• _TASK TO CARRY OUT_
The data are to be restated in full, exactly as presented.

• _GIVEN INFORMATION_
+-------+

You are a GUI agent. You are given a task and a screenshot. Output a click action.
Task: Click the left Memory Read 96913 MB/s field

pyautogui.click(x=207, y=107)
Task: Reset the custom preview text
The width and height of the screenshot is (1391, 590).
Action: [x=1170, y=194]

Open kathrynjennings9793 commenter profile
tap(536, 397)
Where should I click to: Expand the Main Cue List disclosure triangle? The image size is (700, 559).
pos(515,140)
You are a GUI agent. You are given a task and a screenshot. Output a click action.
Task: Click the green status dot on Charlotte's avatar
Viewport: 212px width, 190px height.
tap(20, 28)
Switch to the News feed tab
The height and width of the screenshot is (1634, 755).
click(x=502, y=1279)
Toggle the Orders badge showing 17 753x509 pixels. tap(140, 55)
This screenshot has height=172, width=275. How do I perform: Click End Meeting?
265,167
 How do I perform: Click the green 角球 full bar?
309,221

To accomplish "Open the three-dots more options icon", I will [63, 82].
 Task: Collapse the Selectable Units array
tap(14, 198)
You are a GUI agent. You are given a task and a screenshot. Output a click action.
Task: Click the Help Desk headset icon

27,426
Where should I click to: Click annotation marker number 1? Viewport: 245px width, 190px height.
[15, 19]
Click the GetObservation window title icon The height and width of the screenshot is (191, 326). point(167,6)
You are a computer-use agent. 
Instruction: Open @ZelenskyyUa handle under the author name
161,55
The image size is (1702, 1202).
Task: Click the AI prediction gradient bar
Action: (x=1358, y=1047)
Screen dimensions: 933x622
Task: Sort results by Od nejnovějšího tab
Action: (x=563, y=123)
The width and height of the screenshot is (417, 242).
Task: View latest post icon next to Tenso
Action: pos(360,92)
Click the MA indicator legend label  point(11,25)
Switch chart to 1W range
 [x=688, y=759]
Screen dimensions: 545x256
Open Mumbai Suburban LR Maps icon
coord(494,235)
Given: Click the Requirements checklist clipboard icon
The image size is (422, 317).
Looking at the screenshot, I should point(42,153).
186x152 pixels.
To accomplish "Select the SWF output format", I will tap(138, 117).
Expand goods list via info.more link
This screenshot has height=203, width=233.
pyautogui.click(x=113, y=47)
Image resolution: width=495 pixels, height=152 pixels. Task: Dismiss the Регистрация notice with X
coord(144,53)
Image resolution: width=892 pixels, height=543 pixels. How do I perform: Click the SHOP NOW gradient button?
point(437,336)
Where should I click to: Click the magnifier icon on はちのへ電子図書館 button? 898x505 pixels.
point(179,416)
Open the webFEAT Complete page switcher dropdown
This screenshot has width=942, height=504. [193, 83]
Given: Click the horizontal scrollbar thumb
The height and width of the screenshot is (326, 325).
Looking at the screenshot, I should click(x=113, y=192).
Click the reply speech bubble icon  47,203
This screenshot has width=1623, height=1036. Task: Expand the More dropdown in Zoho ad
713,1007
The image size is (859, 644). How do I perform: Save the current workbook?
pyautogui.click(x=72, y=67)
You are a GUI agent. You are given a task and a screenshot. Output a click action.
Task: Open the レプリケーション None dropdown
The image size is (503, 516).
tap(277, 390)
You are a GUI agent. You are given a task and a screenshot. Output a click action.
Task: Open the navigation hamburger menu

+-------+

• _RESPONSE TO THIS EXERCISE_
You are a GUI agent. You are given a task and a screenshot. Output a click action.
Task: Click the left Memory Read 96913 MB/s field

pyautogui.click(x=207, y=107)
Task: Reset the custom preview text
The width and height of the screenshot is (1391, 590).
Action: [x=1170, y=194]

Open kathrynjennings9793 commenter profile
tap(536, 397)
Where should I click to: Expand the Main Cue List disclosure triangle? The image size is (700, 559).
pos(515,140)
You are a GUI agent. You are given a task and a screenshot. Output a click action.
Task: Click the green status dot on Charlotte's avatar
Viewport: 212px width, 190px height.
tap(20, 28)
Switch to the News feed tab
The height and width of the screenshot is (1634, 755).
click(x=502, y=1279)
Toggle the Orders badge showing 17 753x509 pixels. tap(140, 55)
This screenshot has height=172, width=275. How do I perform: Click End Meeting?
265,167
 How do I perform: Click the green 角球 full bar?
309,221

To accomplish "Open the three-dots more options icon", I will [63, 82].
 Task: Collapse the Selectable Units array
tap(14, 198)
You are a GUI agent. You are given a task and a screenshot. Output a click action.
Task: Click the Help Desk headset icon

27,426
Where should I click to: Click annotation marker number 1? Viewport: 245px width, 190px height.
[15, 19]
Click the GetObservation window title icon The height and width of the screenshot is (191, 326). point(167,6)
You are a computer-use agent. 
Instruction: Open @ZelenskyyUa handle under the author name
161,55
The image size is (1702, 1202).
Task: Click the AI prediction gradient bar
Action: (x=1358, y=1047)
Screen dimensions: 933x622
Task: Sort results by Od nejnovějšího tab
Action: (x=563, y=123)
The width and height of the screenshot is (417, 242).
Task: View latest post icon next to Tenso
Action: pos(360,92)
Click the MA indicator legend label  point(11,25)
Switch chart to 1W range
 [x=688, y=759]
Screen dimensions: 545x256
Open Mumbai Suburban LR Maps icon
coord(494,235)
Given: Click the Requirements checklist clipboard icon
The image size is (422, 317).
Looking at the screenshot, I should point(42,153).
186x152 pixels.
To accomplish "Select the SWF output format", I will tap(138, 117).
Expand goods list via info.more link
This screenshot has height=203, width=233.
pyautogui.click(x=113, y=47)
Image resolution: width=495 pixels, height=152 pixels. Task: Dismiss the Регистрация notice with X
coord(144,53)
Image resolution: width=892 pixels, height=543 pixels. How do I perform: Click the SHOP NOW gradient button?
point(437,336)
Where should I click to: Click the magnifier icon on はちのへ電子図書館 button? 898x505 pixels.
point(179,416)
Open the webFEAT Complete page switcher dropdown
This screenshot has width=942, height=504. [193, 83]
Given: Click the horizontal scrollbar thumb
The height and width of the screenshot is (326, 325).
Looking at the screenshot, I should click(x=113, y=192).
Click the reply speech bubble icon  47,203
This screenshot has width=1623, height=1036. Task: Expand the More dropdown in Zoho ad
713,1007
The image size is (859, 644). How do I perform: Save the current workbook?
pyautogui.click(x=72, y=67)
You are a GUI agent. You are given a task and a screenshot. Output a click action.
Task: Open the レプリケーション None dropdown
The image size is (503, 516).
tap(277, 390)
You are a GUI agent. You are given a task and a screenshot. Output a click action.
Task: Open the navigation hamburger menu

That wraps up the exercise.